You're going to recycle it. You might achieve it for a few months and then you're going to fall apart. And then you're going to go, we need re-education. Then I'll fall apart. You really need to, the nurses need to be encouraged to look at the protocol, discuss the protocol, look at the gaps with the leaders. And you don't have to fix it all at once, but make strategic gains over time in improving your practice.

It should make it joyful and fun and positive. And I know we all need that. Age-friendly care should be about humanizing medicine, about doing what's right for each individual patient and keeping them safe and protecting them, which is, it's all aligned to the ABCDF bundle. It just sprinkles in a little bit of extra focus for the aging population. But it's already what ICU revolutionists are concerned about, thinking about fighting to change.

This just gives us another card to play to say, we should be doing this. This is expected. And especially for aging population, instead of, oh, they're the exception because they have dementia. We have to sedate them because they're already confused the baseline. That should flip to say, whoa, that's not looking at medication, mentation, what matters or mobility. That is absolutely the opposite of age-friendly care. And it matters day one up front. And so I think there's an opportunity for revolutionists to

Bring in a geriatric perspective and revolutionists join these organizations, push your hospitals to join these organizations, get involved, get certified, take leadership and really bring these real changes. Let's not just talk about it. Let's do something about it.

Absolutely. And I'm so excited to partner with you. We were so thrilled to have you join us at the Niche Methodist Regional Geriatric Nursing Conference in Omaha in November. And the nurses were so energized by your presentation. The line was long to meet you and discuss. And I think you bring a unique energy to the work and a unique implementation.

oriented mindset. So we're really excited to be partnering with you and having you work with our niche member organizations. Yes, this is a huge amount of work that needs to be done. We all need to join forces and encourage one another and promote each other's work because it's very important.
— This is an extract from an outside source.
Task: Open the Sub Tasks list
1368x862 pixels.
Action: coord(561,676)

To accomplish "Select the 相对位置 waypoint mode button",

I learned so much at that conference and from the people that I met, it was fun to learn about the exciting work that's happening throughout the spectrum and continuum of care. And I think there's a lot of opportunities for critical care to learn a lot about

the geriatric resources that are out there and to build those bridges to make sure that we're applying those safe practices, even during critical illness. So Karen, thank you so much. Anything else you would share with the ICU community? Well, I'm an ICU nurse at heart. I do think that I've been an ICU nurse since the 80s, right? So it's been a long time. And no one goes to work to do the wrong thing for their patients.

But now knowing what I know, I cringe when I think about some of the things in terms of my practice. But that's because we're evolving and getting better. So I want people to kind of let go. This is the way we do it. So let's say, let's imagine a better future together and join forces and be revolutionists. So I'm really excited to partner with you. Perfect. Thank you so much. Thank you.